Here Comes Yet Another Color Standard

It’s long been appreciated that existing color systems are constrained, not only by current display technologies, but also by the standards that define the color gamuts. While sRGB can be extended to 10 bits per color, and xvYCC can extend the color gamut by non-linear mapping of unused values, these color spaces are still limited with respect to the precision and ultimate color gamut that can be achieved by a "supra-BT.709" definition.

Enter scRGB, whose color encoding extends the sRGB tonal range and bit precision by defining a larger color space. By increasing the precision of color processing, scRGB is said to be "well suited for graphic arts RGB workflows, professional digital photography, computer gamuts and computer graphics." Formerly known as sRGB64, scRGB is based on sRGB, and has the same primaries and white point. However, scRGB offers a larger, scaled color gamut and 48-bit encoding with 16-bits per channel (64 bits including an alpha channel), defining over 65,000 steps for each color instead of the 256 steps available with the 8-bits of sRGB. The extra 8 bits per channel are distributed between the high order bits for the expanded gamut and the low order bits for greater precision within the gamut.

While scRGB is not new, Microsoft recently announced that the Windows Color System (WCS) and display drivers in Windows 7 will support high color, e.g., xvYCC, 10-bit sRGB, and now scRGB. Windows 7 is the next version of Microsoft Windows, and at its Professional Developers Conference in October, Microsoft delivered a pre-beta build of Windows 7 to PDC attendees, and announced plans to release a full Windows 7 beta early next year. A recent Microsoft job posting also indicated that Windows 7 was planning for full release in FY2010.

Microsoft says that their goal for scRGB is to give it the same ease of use and simplicity of sRGB. However, the additional bit-depth will require more GPU/CPU bandwidth, especially as the GPU must convert scRGB images on-the-fly to be viewable on current displays. Nonetheless, Microsoft says that modern GPUs and displays already support these pixel formats, and new brands are shipping with support for 10-bits and beyond.

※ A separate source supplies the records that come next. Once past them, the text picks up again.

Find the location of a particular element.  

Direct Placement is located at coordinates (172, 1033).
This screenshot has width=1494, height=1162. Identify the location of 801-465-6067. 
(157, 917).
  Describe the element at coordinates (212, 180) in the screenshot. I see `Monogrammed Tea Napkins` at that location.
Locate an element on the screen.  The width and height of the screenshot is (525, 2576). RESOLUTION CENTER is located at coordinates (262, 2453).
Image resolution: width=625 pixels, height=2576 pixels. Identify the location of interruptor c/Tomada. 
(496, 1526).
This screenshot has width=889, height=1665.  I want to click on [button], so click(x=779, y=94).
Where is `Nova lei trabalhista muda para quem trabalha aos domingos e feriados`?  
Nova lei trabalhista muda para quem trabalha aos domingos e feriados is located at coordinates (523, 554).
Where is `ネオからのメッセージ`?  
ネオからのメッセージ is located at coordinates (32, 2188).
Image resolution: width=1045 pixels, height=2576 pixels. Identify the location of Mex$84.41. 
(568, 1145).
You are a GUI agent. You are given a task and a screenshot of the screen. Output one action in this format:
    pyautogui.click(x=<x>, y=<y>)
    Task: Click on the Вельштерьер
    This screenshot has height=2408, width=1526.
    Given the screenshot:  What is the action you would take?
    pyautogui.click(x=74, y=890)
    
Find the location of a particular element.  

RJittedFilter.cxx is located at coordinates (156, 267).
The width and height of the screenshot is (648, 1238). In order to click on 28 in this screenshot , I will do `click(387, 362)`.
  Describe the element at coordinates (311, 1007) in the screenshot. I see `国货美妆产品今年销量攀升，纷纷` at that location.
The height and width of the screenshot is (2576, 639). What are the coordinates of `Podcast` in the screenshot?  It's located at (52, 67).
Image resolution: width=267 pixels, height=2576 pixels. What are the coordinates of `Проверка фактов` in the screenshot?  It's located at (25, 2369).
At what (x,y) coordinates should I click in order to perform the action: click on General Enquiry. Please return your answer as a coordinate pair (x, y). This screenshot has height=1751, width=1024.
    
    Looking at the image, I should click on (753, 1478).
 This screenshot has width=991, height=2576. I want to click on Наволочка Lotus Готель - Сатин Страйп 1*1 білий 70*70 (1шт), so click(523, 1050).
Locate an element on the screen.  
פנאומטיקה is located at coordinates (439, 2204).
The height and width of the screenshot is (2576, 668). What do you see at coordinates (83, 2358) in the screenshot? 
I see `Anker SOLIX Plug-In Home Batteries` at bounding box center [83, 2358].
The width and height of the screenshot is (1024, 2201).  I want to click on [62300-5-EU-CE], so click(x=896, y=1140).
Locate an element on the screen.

Cynics feel that these new features are designed to exclude competition, rather than increase interoperability. However, Microsoft must still operate under the terms of the 2002 U.S. District Court anti-trust decree, which requires that for any new middleware feature added to Windows, the company must help rivals integrate their similar software with Windows. We’ll have to see if the reverse is true-that scRGB drivers migrate to other platforms such as Linux or Mac OS as well. Even without help from Microsoft, the equations for scRGB are clear and should pose no problem for Apple or others.

Another issue is that of backward compatibility, since non-compliant decoders may clip colors at the boundaries of their color-space intersection. Transformations between the standards are defined, however, so new devices should be able to properly display images. This backward compatibility may be a minor issue, since graphics designers and video editors upgrade their hardware and software frequently to match improved standards such as this. After all, scRGB, like sRGB or sRGB64, is a standard for professionals, not consumers. At the end of the content creation process, the content creators will map the expanded scRGB colors into xvYCC or even the Rec. 709 format for consumer viewing. Some experts say that using xvYCC to encode DCI colors onto an HDTV signal is a better way to go when the ultimate destination is an HDTV consumer monitor. This would allow a single color grading step to serve for both digital cinema and HDTV, compared to the two color grading steps required now. One of my colleagues at Insight Media suggests that the maker of a TV with such an expanded color gamut could advertise, "See the same colors you see in the movies!"